• _Task goal_
The answer consists of the lines from the line holding "Task: Toggle video subtitles/captions button" through the last line of the entries, retyped exactly, and nothing else. No pictures belong in it.
____ Exercise data
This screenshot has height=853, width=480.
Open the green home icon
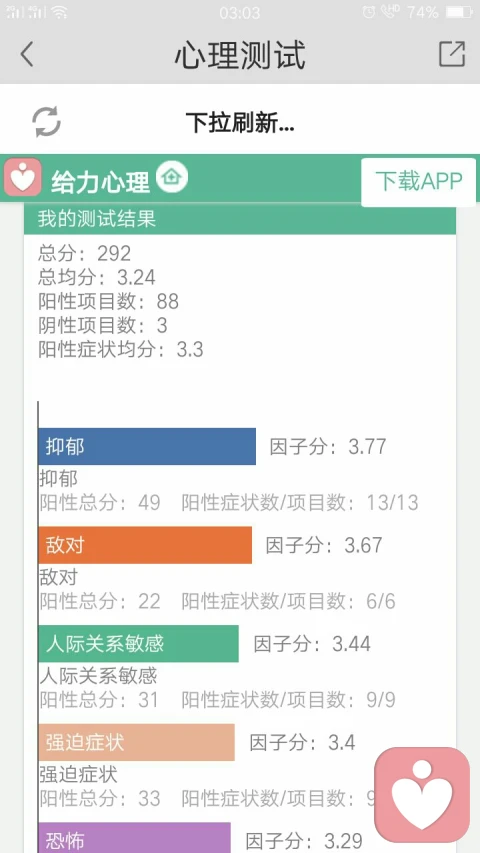coord(171,177)
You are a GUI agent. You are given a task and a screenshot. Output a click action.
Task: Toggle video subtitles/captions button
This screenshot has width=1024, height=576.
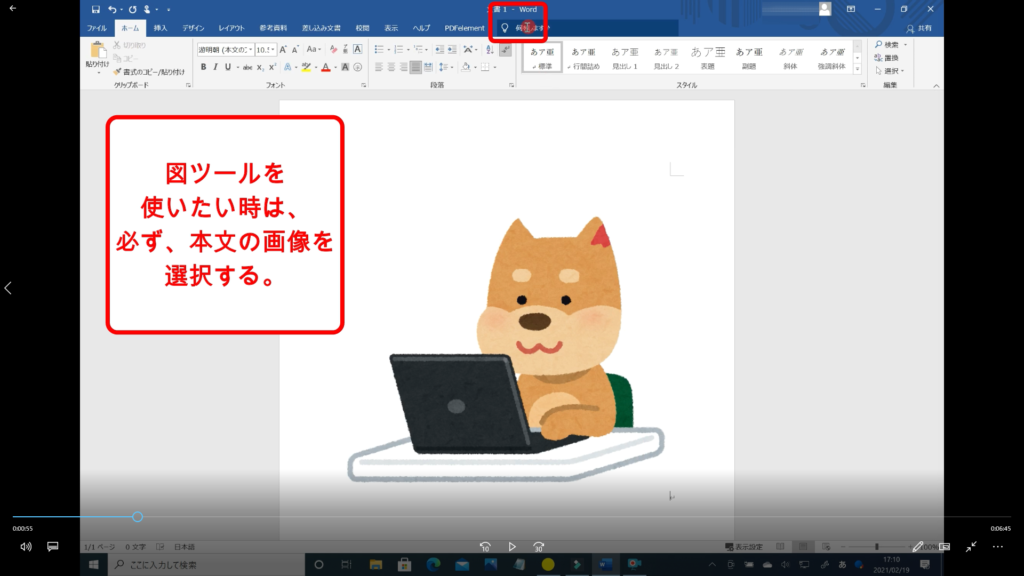point(53,547)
________
• _Answer to this exercise_
Task: Toggle video subtitles/captions button
This screenshot has width=1024, height=576.
point(53,547)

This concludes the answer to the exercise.